Он изменился мало. Это меня и поразило. Двадцать три года — срок, за который можно забыть собственное отражение, но Паша словно законсервировался. Только черты лица обострились, будто время не расплющило его, а обточило, сняло лишнее. Скулы стали жестче, под глазами залегла тень, которой раньше не было — или я её не замечал в полумраке вагончиков и при свете керосиновых ламп.

Я стоял в пяти метрах от него и чувствовал, как память выбрасывает на берег то, что двадцать три года лежало на глубине.

1992-й. Поселок, которого нет на картах. Объект, который имел только номер. Мы жили в балках — так называли вагончики-бытовки, где на десятерых была одна печка-буржуйка, и тот, кто просыпался первым, разводил огонь, пока остальные нехотя вылезали из спальников. Паша был прорабом. Молодым прорабом, которого назначили, потому что согласился, а больше никто не хотел. Двадцать три года, выпускник тюменского индустриального, в очках с толстой оправой и в телогрейке, которая висела на нем мешком.

Я был обычным рабочим. Студентом, приехавшим на заработки. Мне нужны были деньги, Паше — чтобы кто-то слушался. Мы не дружили. В тех условиях дружба была роскошью. Но мы были связаны обстоятельствами жестче дружбы: мы выживали.

Он обернулся.

Не знаю, что заставило его повернуть голову — может, мой взгляд, слишком тяжелый для случайного прохожего. Он посмотрел на меня, и я увидел, как его лицо меняется: сначала вежливое безразличие человека, привыкшего к чужим лицам в общественных местах, потом недоумение, потом — узнавание.

Он узнал меня.

За двадцать три года. В другом городе. В другом обличье.

— Ты? — спросил он. Голос был хриплым, прокуренным, но я помнил его молодым, звонким, каким он кричал в рацию: «Давай! Поднимай!»

— Я, — сказал я.

Он оглянулся по сторонам, будто проверяя, не смотрит ли кто. В холле было пусто, только администратор скучала за стойкой, листая журнал.

— Встретиться надо, — сказал Паша. Не спросил, а утвердил. — Есть время?

— Есть.

Он назвал ресторан на первом этаже, велел спуститься через пятнадцать минут, когда он уладит дела, и снова отвернулся к стойке, давая понять, что разговор окончен.

Я вышел в холл, сел в кресло из дешевой кожи, и только тогда заметил, что ладони у меня мокрые.

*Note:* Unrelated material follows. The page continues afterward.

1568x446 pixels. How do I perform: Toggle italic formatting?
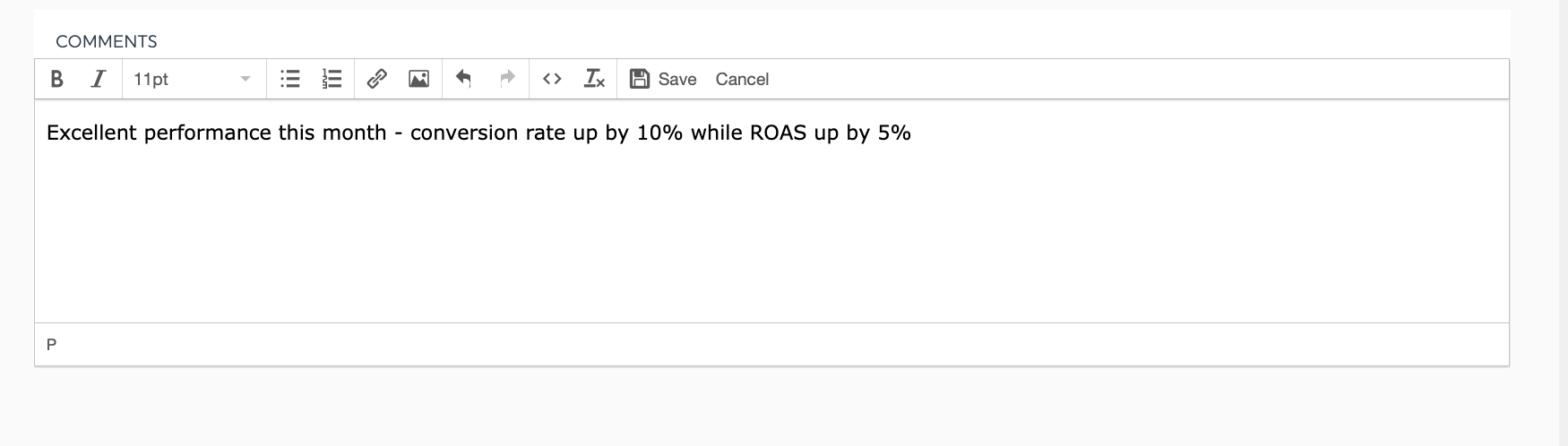point(99,79)
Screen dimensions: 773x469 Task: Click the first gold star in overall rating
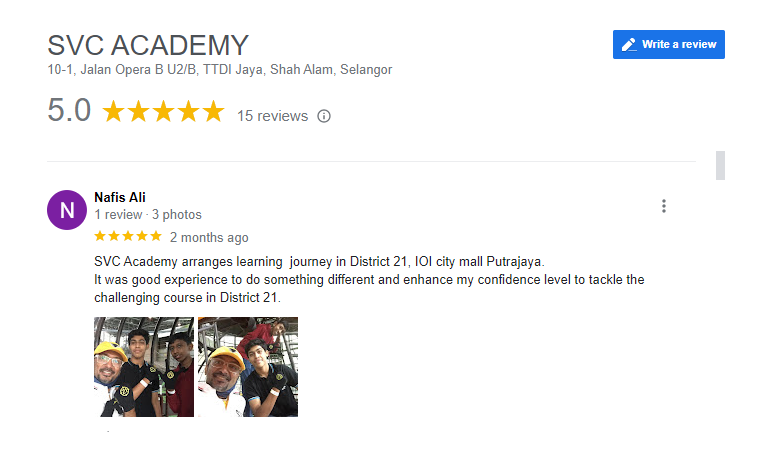coord(113,111)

В ресторане мы сели в углу. Паша заказал коньяк и два кофе. Я смотрел, как он двигается, как говорит с официантом, как поправляет галстук — жест неуверенности, который он, кажется, не замечал за собой. Он стал другим. Тот Паша из 92-го не носил галстуков. Тот Паша ходил в ватнике и резиновых сапогах, матерился так, что ржавели трубы, и спал на голых досках, подстелив тулуп.

— Как нашел? — спросил он, когда мы остались одни.

— Не искал. Я в командировке.

— Давно?

— Прилетел сегодня.

Он кивнул, отхлебнул коньяк, поморщился — не от крепости, от чего-то своего.

— Ты изменился, — сказал он. — Я бы не узнал.

— А я тебя узнал.

— Память у тебя, — усмехнулся Паша. — На лица.

— На некоторые.

Повисла тишина. Я слышал, как в зале работает кондиционер, как за окном шумит трасса, как Паша дышит — глубоко и неровно.

— Ты поэтому подошел? — спросил он. — Чтобы проверить, помню ли я?

— Я не знал, что подойду. Ноги сами понесли.

Он посмотрел на меня внимательно, и в этом взгляде мелькнуло что-то от того, прежнего Паши — жесткое, цепкое, привыкшее оценивать людей по тому, как они держатся.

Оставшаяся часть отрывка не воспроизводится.